Lord Geidt, in his latest annual report on ministers’ interests, noted for much of the period the conduct of the Prime Minister has “potentially been subject to consideration against the requirements of the code”.

He said of the updated rules for ministers: “Accordingly, and whether unfairly or not, an impression has developed that the Prime Minister may be unwilling to have his own conduct judged against the code’s obligations. The test for the credibility of these new arrangements is whether they are sufficient to command public trust in the independence of the independent adviser.”

Lord Geidt added: “It may be especially difficult to inspire that trust in the Ministerial Code if any Prime Minister, whose code it is, declines to refer to it.

“In the case of the fixed penalty notice recently issued to and paid by the Prime Minister, a legitimate question has arisen as to whether those facts alone might have constituted a breach of the overarching duty within the Ministerial Code of complying with the law.

“It may be that the Prime Minister considers that no such breach of his Ministerial Code has occurred. In that case, I believe a Prime Minister should respond accordingly, setting out his case in public.

“This matters to the integrity of the independent adviser who, otherwise, might until recently have had to seek a Prime Minister’s consent to make inquiries into a Prime Minister’s conduct.”

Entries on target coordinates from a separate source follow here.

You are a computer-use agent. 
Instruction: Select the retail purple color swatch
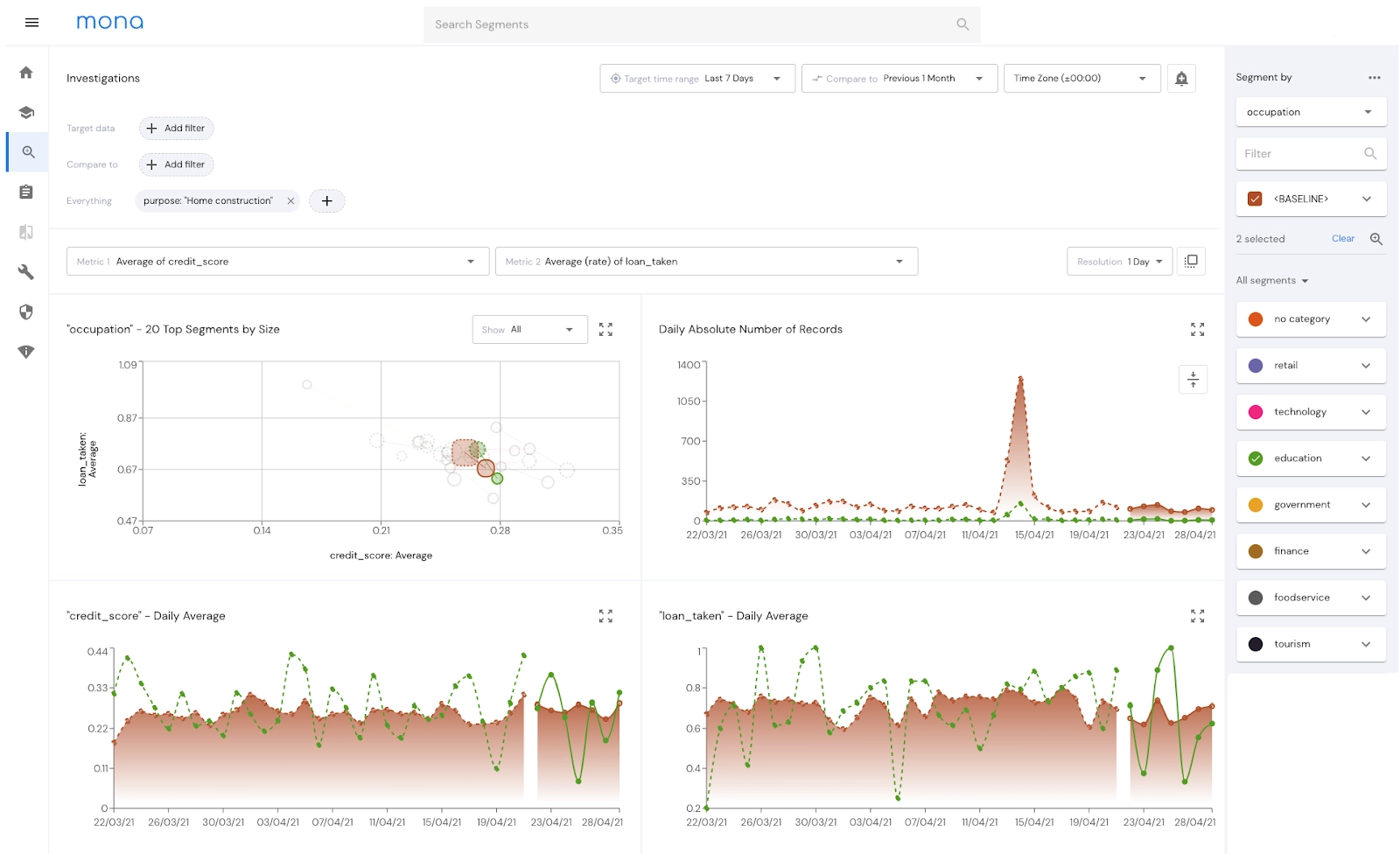[x=1256, y=366]
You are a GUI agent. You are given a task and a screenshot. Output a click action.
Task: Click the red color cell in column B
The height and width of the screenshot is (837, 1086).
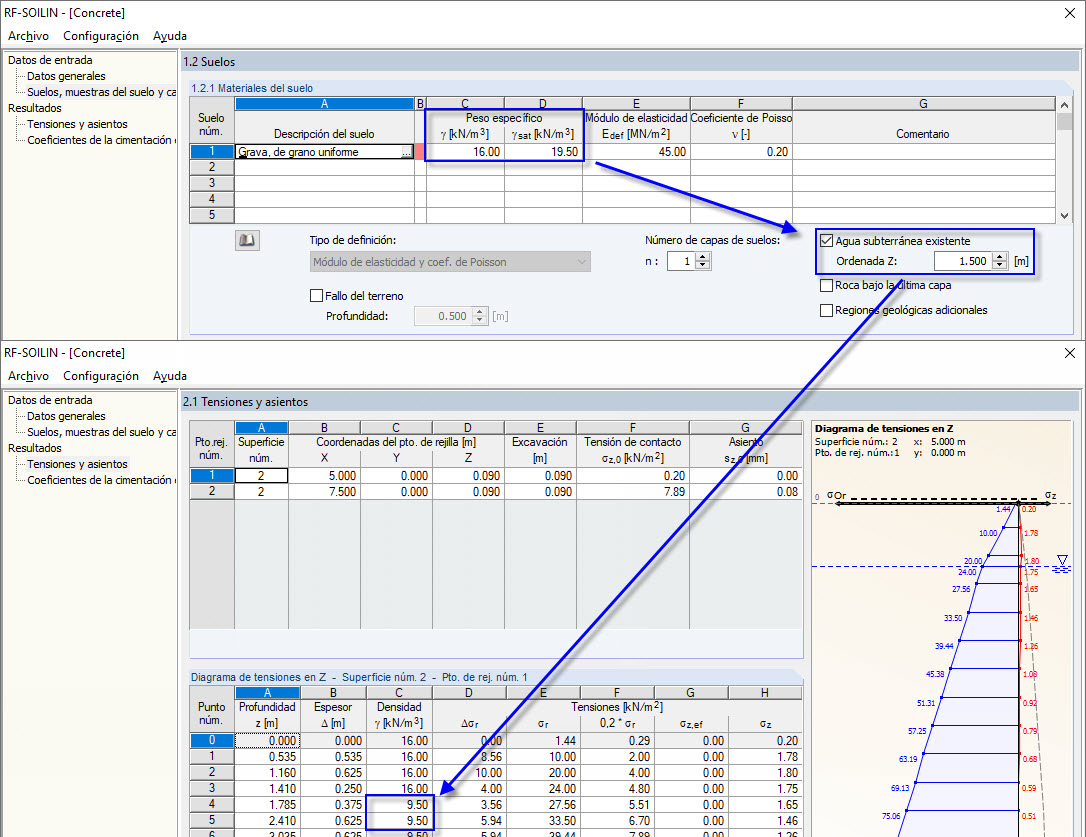pos(420,152)
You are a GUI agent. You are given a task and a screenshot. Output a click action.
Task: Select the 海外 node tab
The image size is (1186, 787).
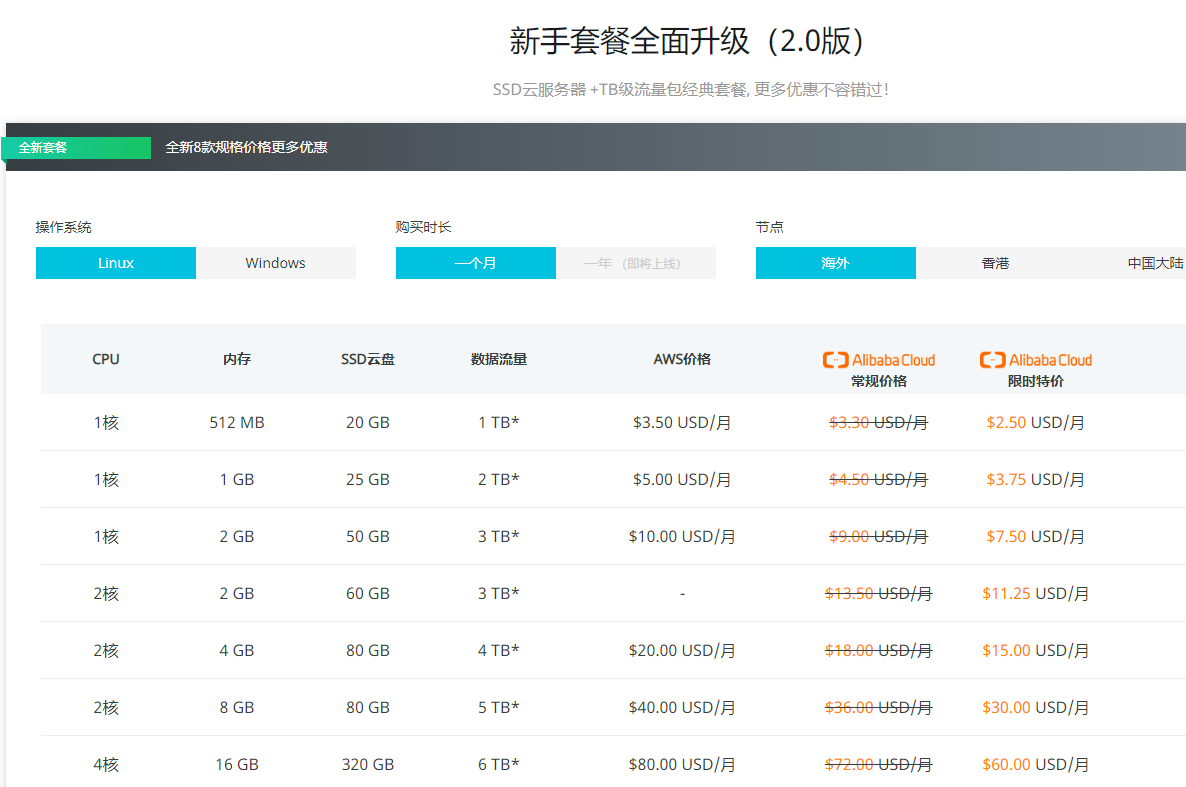coord(836,263)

Boris Johnson insists he ‘did not breach’ ministerial code

But Boris Johnson claimed his partygate fine “did not breach” the ministerial code as there was “no intent to break the law”.

In a letter to his independent adviser on the ministerial code, said his judgment on why he did not break the rules for ministers included that there have been “past precedents of ministers who have unwittingly breached regulations where there was no intent to break the law”.

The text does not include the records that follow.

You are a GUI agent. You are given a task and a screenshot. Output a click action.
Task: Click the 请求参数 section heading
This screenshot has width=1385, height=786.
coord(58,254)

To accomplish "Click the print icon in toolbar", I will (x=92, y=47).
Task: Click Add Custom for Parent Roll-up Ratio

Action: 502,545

Mr Johnson, in a letter released on Tuesday evening, said he had taken “full responsibility for everything that took place on my watch” in light of lockdown-busting gatherings in Downing Street and pointed to his House of Commons apology.

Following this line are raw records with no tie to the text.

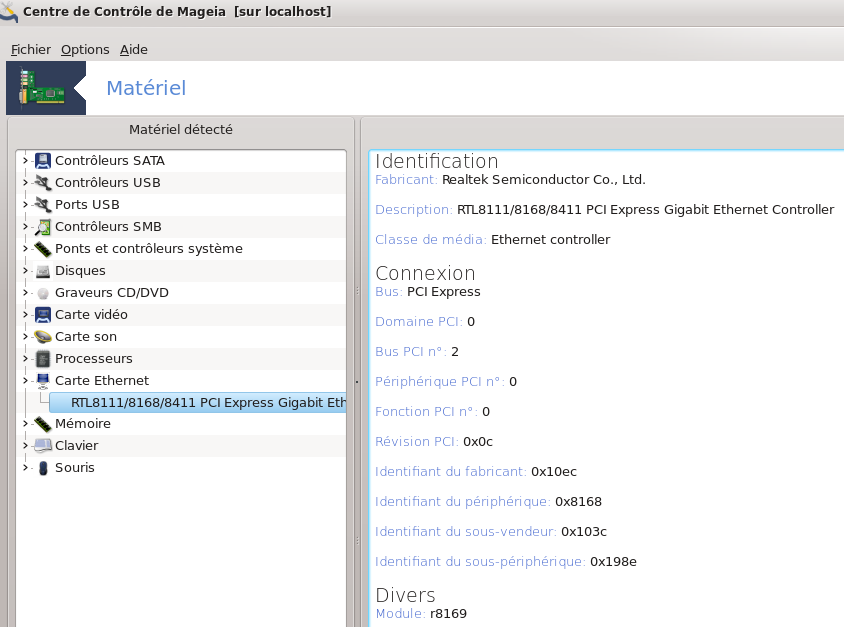844x627 pixels.
Task: Click the Clavier keyboard icon
Action: coord(42,446)
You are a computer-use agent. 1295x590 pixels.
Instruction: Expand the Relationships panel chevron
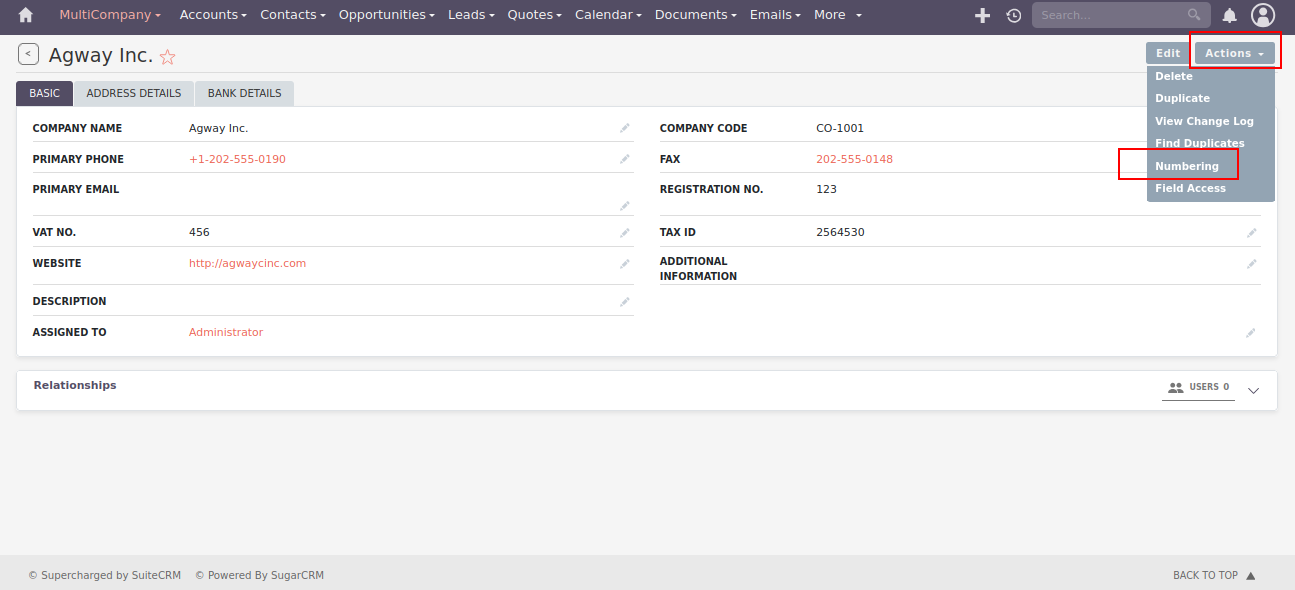[x=1254, y=391]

He reiterated there was “no intent to break the regulations”, adding: “I did not consider that the circumstances in which I received a fixed penalty notice were contrary to the regulations.

“I have accepted the outcome and paid it in compliance with legal requirements. Paying a fixed penalty notice is not a criminal conviction.”

He added: “In relation to the fixed penalty notice for my attendance in the Cabinet Room on June 19 2020, I believe that, taking account of all the circumstances, I did not breach the code.

“In coming to that conclusion, (a) I have duly considered past precedents of ministers who have unwittingly breached regulations where there was no intent to break the law; (b) I have been fully accountable to Parliament and the British people and rightly apologised for the mistake; (c) I have corrected the parliamentary record in relation to past statements; and (d) I have followed the principles of leadership and accountability in doing so.

“In my view, the same principles apply to the fixed penalty notice paid by the Chancellor of the Exchequer.”

Mr Johnson was last week accused of watering down the code after the Government said it was being updated – making clear that ministers will not necessarily have to resign for more minor violations.

Instead the Prime Minister will have the option of imposing a lesser sanction such as “some form of public apology, remedial action or removal of ministerial salary for a period”.

Mr Johnson was also criticised for refusing to give Lord Geidt the freedom to launch his own inquiries into possible breaches and he would still need the Prime Minister’s consent before proceeding.